**TASK ITEM**. Transcribe every line from the one containing "Screen dimensions: 281x177" through the end of the records below, exactly, but not the pictures.
*** LISTED RECORDS Section Begins ***
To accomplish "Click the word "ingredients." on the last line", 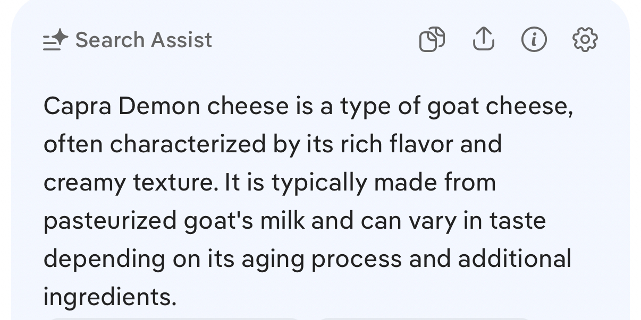I will pyautogui.click(x=109, y=297).
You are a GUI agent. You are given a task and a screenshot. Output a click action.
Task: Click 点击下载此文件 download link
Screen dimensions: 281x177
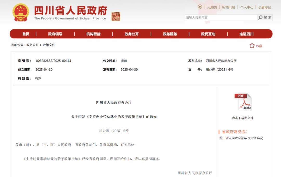coord(242,118)
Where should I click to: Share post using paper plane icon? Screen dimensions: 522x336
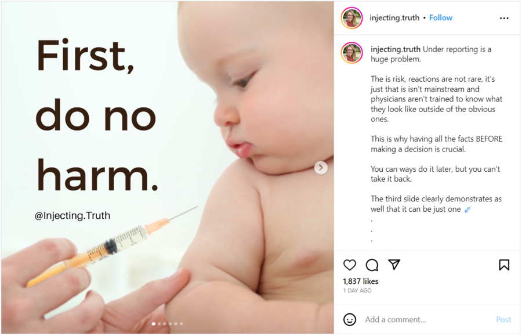coord(394,265)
*** LISTED RECORDS Section Ends ***
**ANSWER FOR THIS EXERCISE**.
Screen dimensions: 281x177
coord(242,118)
Where should I click to: Share post using paper plane icon? Screen dimensions: 522x336
coord(394,265)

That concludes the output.